If we had to have proportional representation (I’m not its biggest fan), I’d also give a kicker to the party with the most votes. I think there’s something to be said for coming in first, even without a majority.
In the same vein, I also don’t like that 100% of a vote can be transferred in many preferential systems. “You’re my first choice” and “you’re my second choice” are, IMO, very different statements, so an electoral system should treat them accordingly and discount votes each time they move.
The problem is, we elect people to represent districts and states. Parties are irrelevant. Just as moving to a popular vote system and away from the electoral college fundamentally changes our nation from a federalist system to a strong central government system, switching from “guy with the most votes wins” to proportional representation would institutionalize the party system. Parties could then do things like expel members or force them to vote against the interests of those who elected them.
So you want a voting system that penalises small parties but boosts the winner? Then First Past the Post (your present voting system for the House) should be the one for you! ![]()
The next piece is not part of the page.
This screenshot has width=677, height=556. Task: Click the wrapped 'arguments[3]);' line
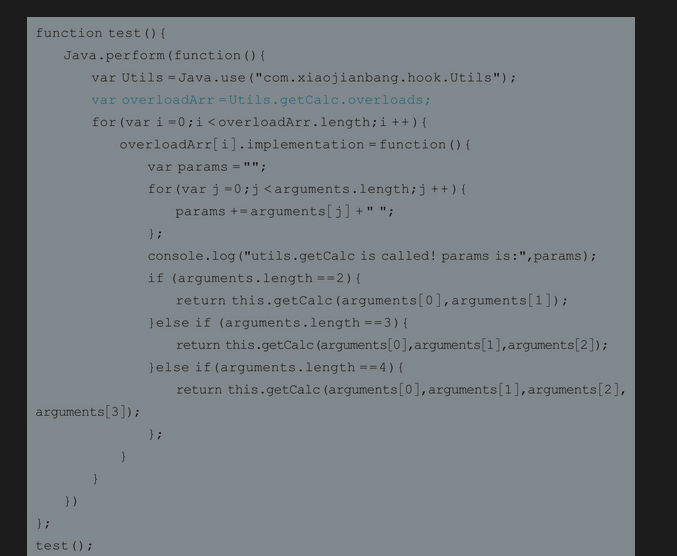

Sounds like Single Transferable Vote, which is used in Ireland and in the Australian Senate. However, it is only really workable when multiple offices are being elected - so it would work for Congressional elections, but not for your presidency.
I’m kind of fine with that. I’m not saying it’s not flawed, but I’ve never been quite convinced that it’s so much worse than the others.
STV doesn’t devalue votes for that reason, though. It just devalues them because that’s the only fair way to pick which votes to move when there’s a surplus (rather than randomly picking 10% or however many of them out of the stack, they just move every ballot 0.1 times). I think there should be a further drop in value in addition to that. Perhaps throw the choice the vote is on underneath it as a(nother) divisor.
Oh I agree Lord Feldon. I’m comfortable with FPTP myself (Brit here).